[Records for locating displayed items]
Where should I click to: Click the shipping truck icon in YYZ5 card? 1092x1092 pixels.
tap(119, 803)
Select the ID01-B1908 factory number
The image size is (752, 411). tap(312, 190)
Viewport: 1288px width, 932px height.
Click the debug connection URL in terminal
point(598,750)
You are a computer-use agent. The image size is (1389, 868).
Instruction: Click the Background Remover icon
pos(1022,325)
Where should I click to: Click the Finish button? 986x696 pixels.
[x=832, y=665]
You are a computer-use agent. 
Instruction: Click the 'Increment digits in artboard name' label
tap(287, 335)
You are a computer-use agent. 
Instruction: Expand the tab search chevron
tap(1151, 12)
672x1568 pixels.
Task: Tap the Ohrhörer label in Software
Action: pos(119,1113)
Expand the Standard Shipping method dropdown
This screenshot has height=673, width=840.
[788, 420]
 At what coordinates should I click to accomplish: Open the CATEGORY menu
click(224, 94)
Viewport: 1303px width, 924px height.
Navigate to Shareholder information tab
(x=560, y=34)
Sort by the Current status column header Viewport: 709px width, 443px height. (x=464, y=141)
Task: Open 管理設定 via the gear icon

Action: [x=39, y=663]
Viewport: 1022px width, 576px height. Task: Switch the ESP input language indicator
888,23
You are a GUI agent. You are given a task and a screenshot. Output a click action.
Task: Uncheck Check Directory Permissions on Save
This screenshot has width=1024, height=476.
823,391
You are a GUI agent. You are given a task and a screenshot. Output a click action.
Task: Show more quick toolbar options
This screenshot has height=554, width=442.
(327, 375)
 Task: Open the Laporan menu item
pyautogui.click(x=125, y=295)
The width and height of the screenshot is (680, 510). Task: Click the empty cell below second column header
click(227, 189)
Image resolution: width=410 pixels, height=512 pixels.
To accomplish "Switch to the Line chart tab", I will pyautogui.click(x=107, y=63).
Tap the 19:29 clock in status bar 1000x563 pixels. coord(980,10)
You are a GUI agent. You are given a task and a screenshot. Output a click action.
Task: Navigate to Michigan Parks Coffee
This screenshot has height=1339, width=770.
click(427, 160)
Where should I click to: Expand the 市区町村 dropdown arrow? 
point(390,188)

### Requirements
Repeat the listing word for word, beginning with the line that contains "Image resolution: width=410" and continuing through the end of the listing.

### The reply
Image resolution: width=410 pixels, height=512 pixels.
To accomplish "Switch to the Line chart tab", I will pyautogui.click(x=107, y=63).
Tap the 19:29 clock in status bar 1000x563 pixels. coord(980,10)
You are a GUI agent. You are given a task and a screenshot. Output a click action.
Task: Navigate to Michigan Parks Coffee
This screenshot has height=1339, width=770.
click(427, 160)
Where should I click to: Expand the 市区町村 dropdown arrow? 
point(390,188)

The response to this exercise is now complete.